■ **Task brief**: Determine the number of lines in the listing below that hold the word "agent". Write the number alone.
*** Opening Records for processing ***
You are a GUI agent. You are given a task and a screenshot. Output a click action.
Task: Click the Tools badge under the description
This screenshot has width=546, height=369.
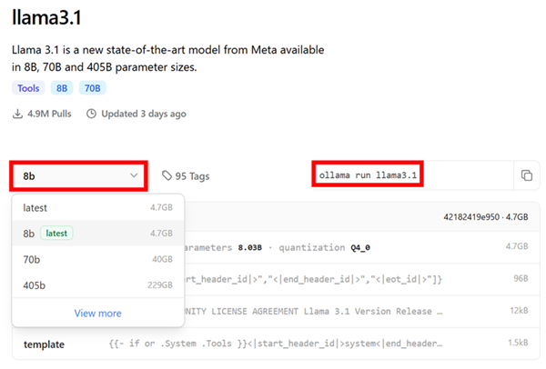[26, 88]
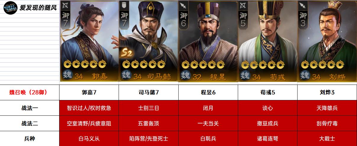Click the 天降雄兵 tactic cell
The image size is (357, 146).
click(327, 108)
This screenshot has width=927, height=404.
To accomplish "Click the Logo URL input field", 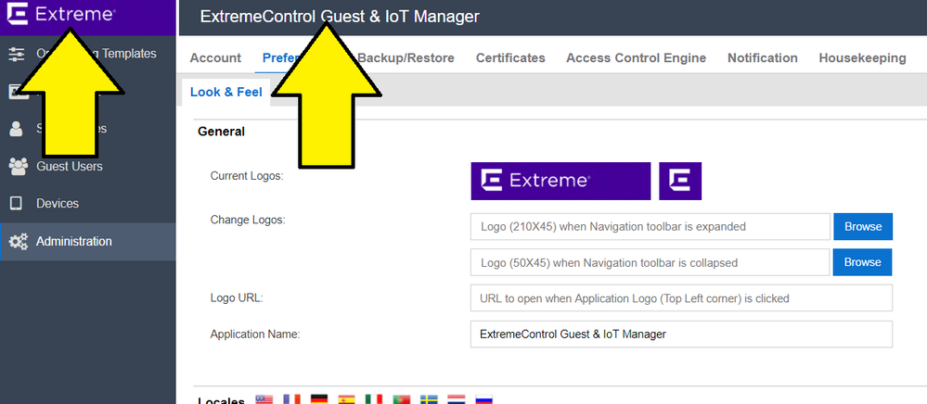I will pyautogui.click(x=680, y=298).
*** Closing Records for processing ***
*** Opening Records for processing ***
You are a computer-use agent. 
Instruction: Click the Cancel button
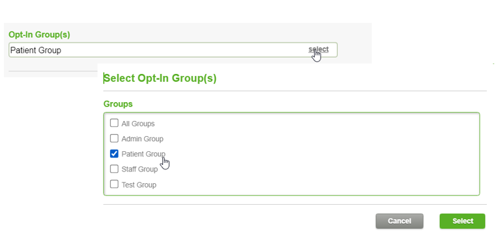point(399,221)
*** Closing Records for processing ***
■ **Task output**: 2